Der Sommer auf Grönland dauert von Juli bis August. Die Temperatur steigt bis auf 18 Grad im Schatten und die Nächte bleiben hell. Die perfekte Zeit für eine Wanderung. Am Rand der Schüssel erwacht das Leben. Zwergnelken, Gletscherhahnenfuß und die Nationalblume, das arktische Weidenröschen, blühen. Pinkfarbenes Stengelloses Leimkraut leuchtet zwischen den Steinen in den Bergen. Wanderwege gibt es nicht - nur Richtungen. Die Schuhe sinken in weiche Mooskissen und man läuft niemals allein: unzählige daumennagelgroße Mücken folgen auf Schritt und Tritt. Glück hat, wer im einzigen Supermarkt noch ein Mückennetz ergattern konnte. Von den Gipfeln, die bis 1000 Meter hoch sind, hat man einen fantastischen Blick auf den Oscar Kong Fjord - eine der Endstationen für Eiskunstwerke. Im letzten Zipfel des Fjords treffen sich jeden Sommer die Tagesausflugs-Schollen zum letzten ‚Get-together’ auf dem Wasser. Zu dieser Jahreszeit sind die schwimmenden Puzzleteile stark geschrumpft. Auf einigen hat nicht mal mehr ein Kaffeebecher Platz.

Infos zu Grönland

Anreise
Mit Icelandexpress, www.icelandexpress.de, von Frankfurt/Hahn nach Reykjavik ab 220 Euro. Von dort mit Air Iceland, www.airisland.is, nach Kusuluk ab ca. 420 Euro. Pro Tag fliegen zwei Maschinen, die oft voll sind, es ist ratsam, einige Monate vorher zu buchen. Weiter nach Tasiilaq, je nach Wetterlage mit Motorboot oder Helikopter. Transfers organisiert auch das Rote Haus.

Unterkunft
Rotes Haus, PO Box 81, Naparngumut B 1025, DK-3913 Tasiilaq, East Greenland, www.east-greenland.com, Übernachtung im DZ ab ca. 50 Euro.

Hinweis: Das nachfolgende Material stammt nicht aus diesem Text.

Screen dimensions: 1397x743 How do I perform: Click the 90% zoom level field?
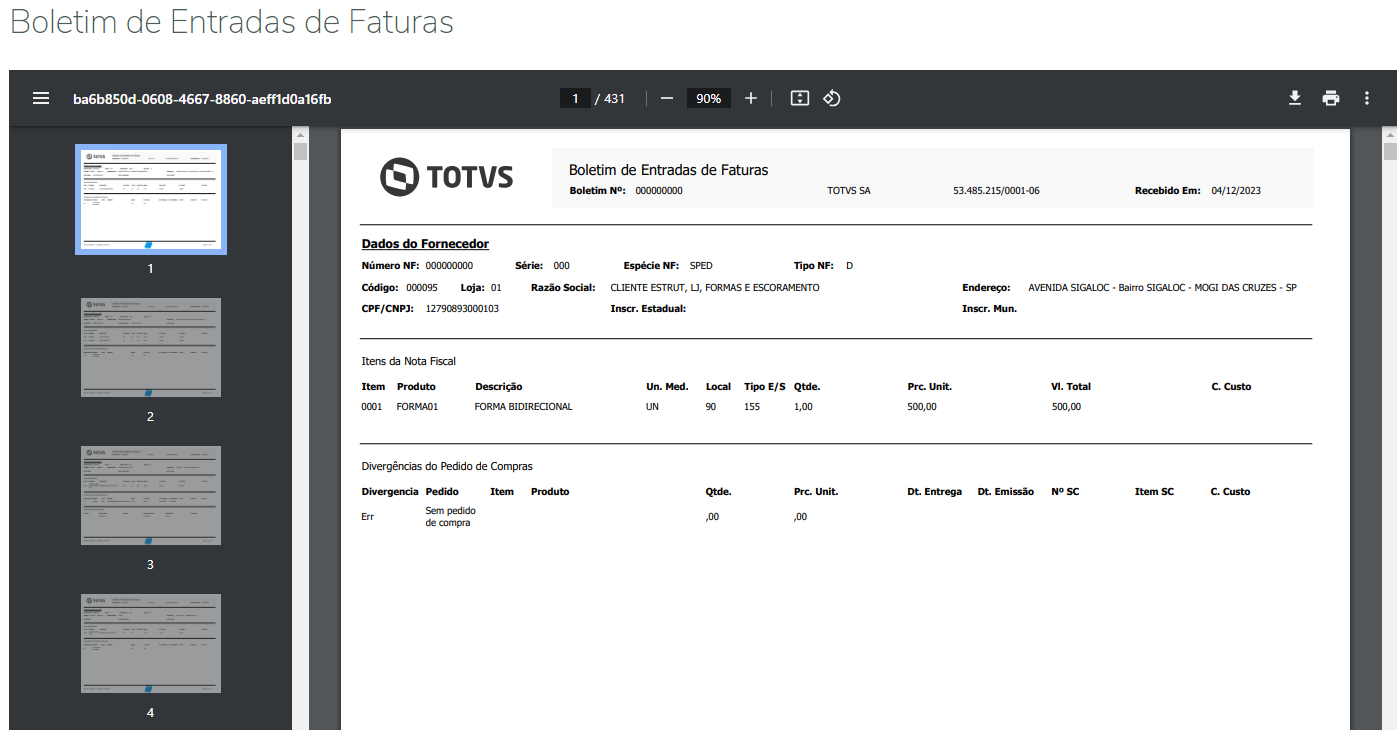click(x=709, y=98)
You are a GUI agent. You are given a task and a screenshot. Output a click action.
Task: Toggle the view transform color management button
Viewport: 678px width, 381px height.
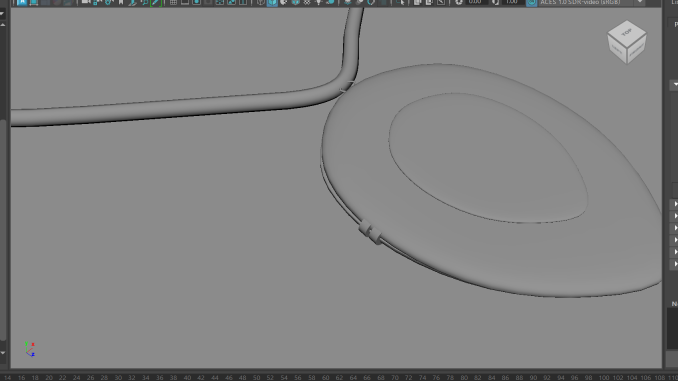click(531, 2)
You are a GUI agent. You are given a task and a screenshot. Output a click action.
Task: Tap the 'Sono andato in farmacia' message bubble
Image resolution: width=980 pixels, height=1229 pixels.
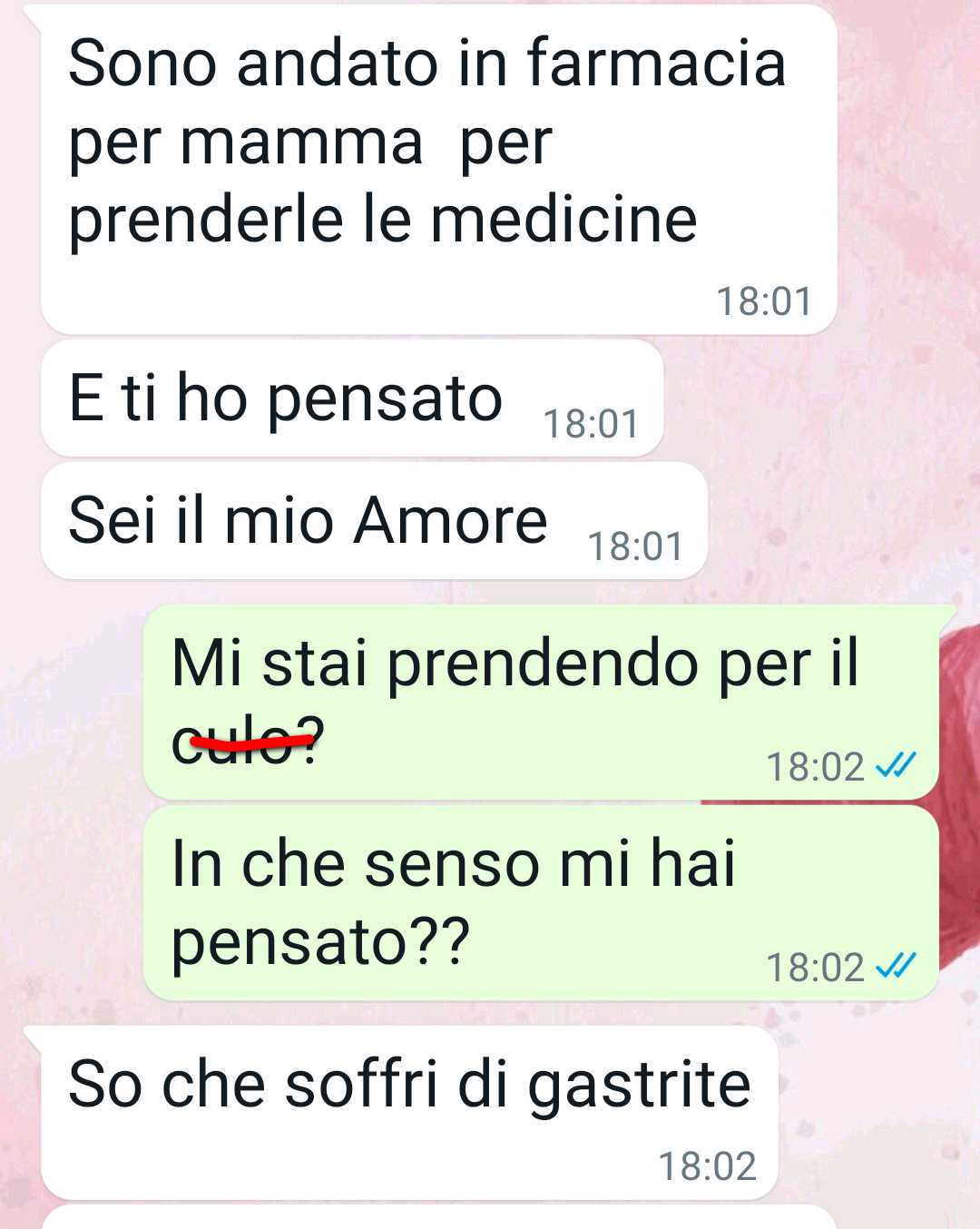438,169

Veranstalter: Wikinger Reisen GmbH, www.wikinger.de, Tel. 02331/90 47 42, etwa „Auf den Spuren der Inuit“, 12 Tage im DZ mit HP ab ca. 2998 Euro.

Allgemeine Informationen
Greenland Tourism & Business Council, P.O. Box 1139, 1010 Kopenhagen, Dänemark, www.greenland.com(auch auf Deutsch), info@greenland.com.

Was Sie tun und lassen sollten
Auf jeden Fall bei Wanderungen ein Mückennetz für den Kopf mitnehmen.
Auf keinen Fall sollte man Schlittenhunde füttern, sie gewöhnen sich sonst an Touristensnacks.